Le graphique ci-dessous présente l’évolution du nombre de décès et de la température maximale journalière à Montréal lors de la canicule de cette année. La mortalité a atteint son maximum (56) le 5 juillet, alors que le thermomètre approchait les 35 °C.

Direction régionale de santé publique, CIUSSS du Centre-Sud-de-l’Île-de-Montréal, Canicule : Juillet 2018 – Montréal, Bilan préliminaire.

Le problème, c’est que les canicules comme celle du début juillet deviendront plus fréquentes, plus longues et plus intenses à l’avenir. Ainsi, la canicule de 2010, qui avait tué 280 personnes au Québec représente le type d’évènement  associé à une période de retour d’environ 25 ans. À la fin du siècle, ce type d’évènement pourrait devenir 25 fois plus fréquent (c’est-à-dire devenir la norme), si les émissions de gaz à effet de serre continuent au rythme actuel (Leduc et al., 2018).

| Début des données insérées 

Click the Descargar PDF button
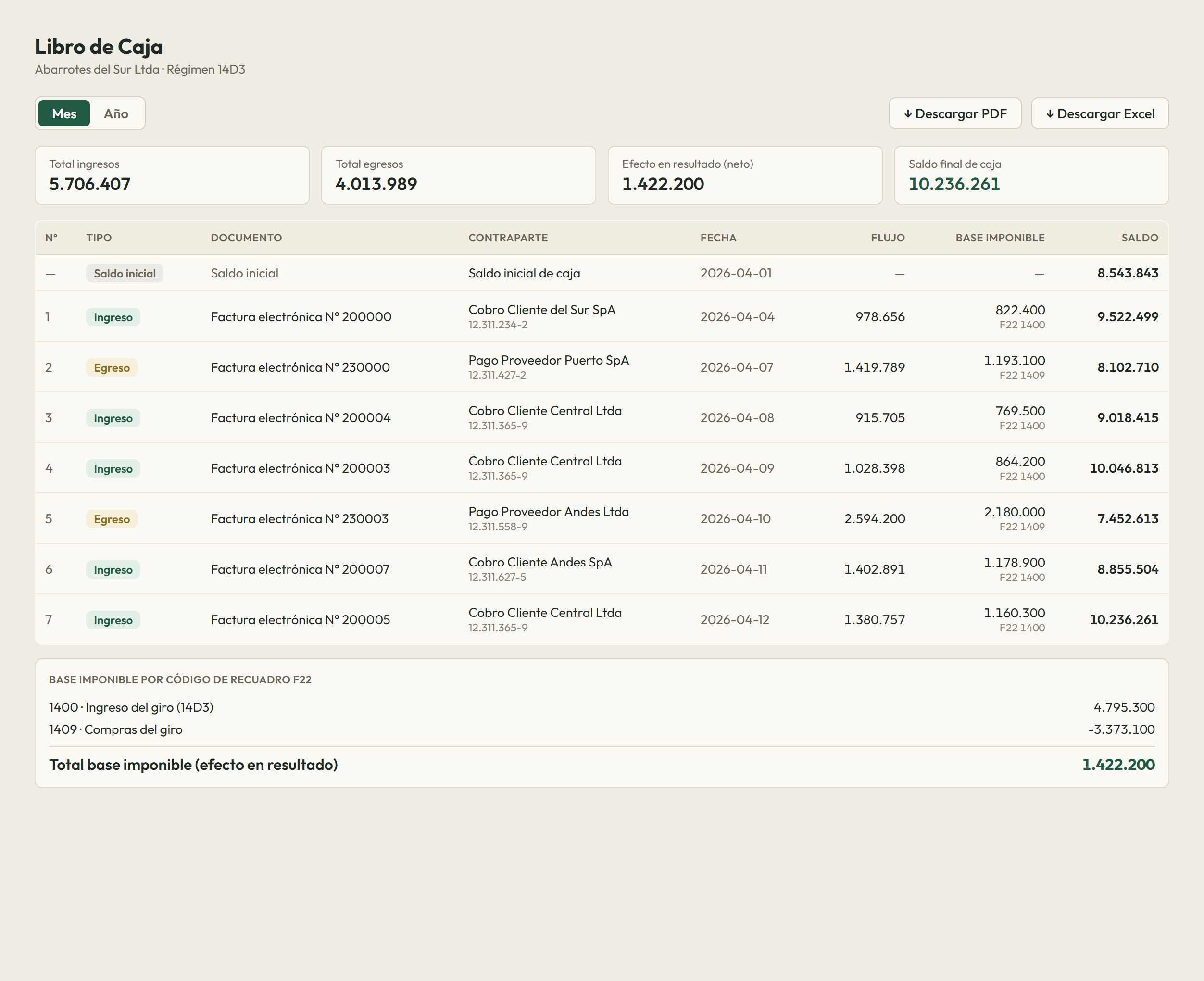The image size is (1204, 981). click(955, 113)
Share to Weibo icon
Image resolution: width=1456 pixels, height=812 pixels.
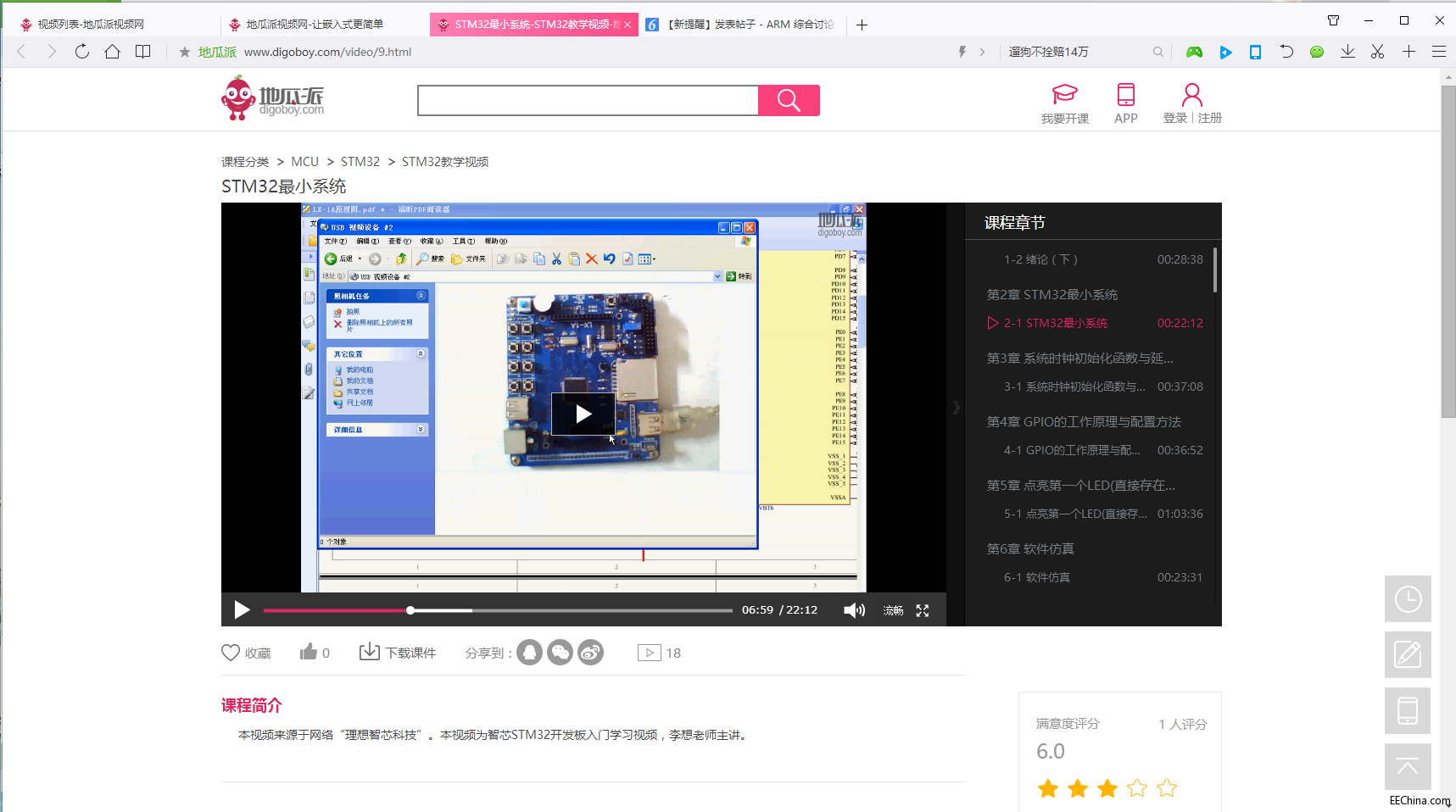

L’augmentation de ces phénomènes extrêmes aura des répercussions économiques majeures. Au cours des 50 prochaines années, les vagues de chaleur pourraient causer des dommages estimés à plusieurs centaines de millions de dollars en raison de l’accroissement des soins de santé, du déploiement plus fréquent des plans de chaleur accablante, des pertes de productivité au travail et de l’accroissement des coûts de climatisation. C’est sans compter les 20 000 décès supplémentaires attribuables à la chaleur.

Comment gérer le problème? Le SUPREME – pour Système de surveillance et de prévention des impacts sanitaires des événements météorologiques extrêmes, un projet mené par l’Institut national de santé publique du Québec – fait un boulot de vigie incroyable et permet de mobiliser rapidement l’ensemble du réseau de la santé lors des périodes de canicule en mode gestion de crise. Mais ultimement, c’est par les villes qu’il faut attaquer le problème à la source. Celles-ci jouent en effet un rôle de premier plan pour réduire les impacts de la chaleur et limiter l’amplification des effets des îlots de chaleur urbains.

On voit se déployer, à l’heure actuelle, une série d’initiatives de verdissement et de lutte aux îlots de chaleur. Par exemple, dans l’arrondissement de Rosemont–La Petite-Patrie, à Montréal, au moins 20 % de la superficie d’un terrain accueillant une nouvelle construction doit être aménagée avec des plantes, des arbres ou des arbustes en pleine terre. À Québec, un programme de rues conviviales redéfinit le réaménagement des rues dans les quartiers les plus défavorisés afin de les rendre non seulement plus propices au transport actif, mais aussi plus vertes, réduisant d’autant l’effet des îlots de chaleur. Montréal déploie des initiatives similaires avec les Rues piétonnes et partagées. À Mascouche, on crée un corridor vert avec la plantation de plus de 700 arbres.

Ces initiatives rendent nos milieux de vie plus agréables et plus beaux, mais elles ont aussi un impact direct sur notre santé et des avantages tangibles en termes de coûts de santé évités aujourd’hui et dans le futur. Mon travail vise à confirmer que ces initiatives sont rentables économiquement et socialement. Et elles le sont effectivement!

© Ville de Québec

À la lumière des plus récentes décisions gouvernementales ici et ailleurs, nous pourrions bien nous diriger vers un avenir chaud, très chaud même. Si tel est le cas, le record de juillet 2018 ne tiendra pas longtemps. Il est donc primordial que les initiatives des villes en matière de verdissement et de lutte aux îlots de chaleur passent de l’exception à la norme. Ça urge!

We shall not grow wiser before we learn that much that we have done was very foolish. (Nous ne deviendrons pas plus sages tant que nous n’apprendrons pas qu’une grande partie de ce que nous avons fait était de la folie.)